Viajar é a melhor coisa do mundo, e isso tem sido uma certeza para mim desde pequena. Lembro-me da primeira vez que fui para o Algarve com a minha família, durante duas semanas num verão quente, e que quando voltei sentia-me triste. Não sabia bem porquê, nem de onde aquela tristeza vinha ou quanto tempo ia durar, mas agora compreendo que era nada mais, nada menos, a nostalgia a bater-me à porta pela primeiríssima vez.

Esta sensação de saudade acompanhada por um desejo imenso de voltar atrás e viver tudo de novo já a senti muitas vezes. Quando me lembro da comida deliciosa da minha avó nos Natais que passámos juntas ou quando ouço a minha música preferida dos tempos de adolescente, que cantarolava vezes sem conta. No entanto, este feeling atinge-me especialmente quando viajo. E quem não o sente também? Não é por acaso que, de facto, viajar é a melhor prenda que podemos dar a nós mesmos. É a espera, contar os dias, as horas, os segundos. É pensar em ir e esquecer durante uma semana ou duas aquela coisa aborrecida e melancólica a que chamamos ‘rotina’. É partir à descoberta, uma ânsia de conhecer, de visitar, mas, sobretudo, é uma ânsia de viver. Um viver diferente de tudo aquilo que vivemos até à altura. No fundo, é a procura de algo que não sabemos bem o que é, mas que queremos encontrar. Quando estamos noutra cidade, noutro país, noutro continente, tudo é diferente, e o mundo torna-se novo aos nossos olhos.

Viajar é um conjunto de mil e uma coisas. São quartos de hotéis com um ar acolhedor, é a mesma roupa repetida numa série de dias seguidos. É uma conexão lenta à Internet que nos faz desesperar e, por fim, desistir, deixar para mais logo, porque há mais para fazer.
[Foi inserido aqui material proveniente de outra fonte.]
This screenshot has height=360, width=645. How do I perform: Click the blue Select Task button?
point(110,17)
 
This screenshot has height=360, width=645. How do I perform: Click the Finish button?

É um misto de bombas de gasolina ou aeroportos com restaurantes luxuosos, repletos de comidas novas e típicas, ou cadeias de fast food que mais tarde ou mais cedo acabam, também elas, por se tornar num luxo. É percorrer ruas pela primeira vez e ficar seduzido pelas luzes que brilham à noite, pelas pessoas no café que, antes desconhecidas, se tornam as nossas melhores amigas e com as quais falamos num inglês básico, porque não precisa de ser muito elaborado devido à simplicidade das situações.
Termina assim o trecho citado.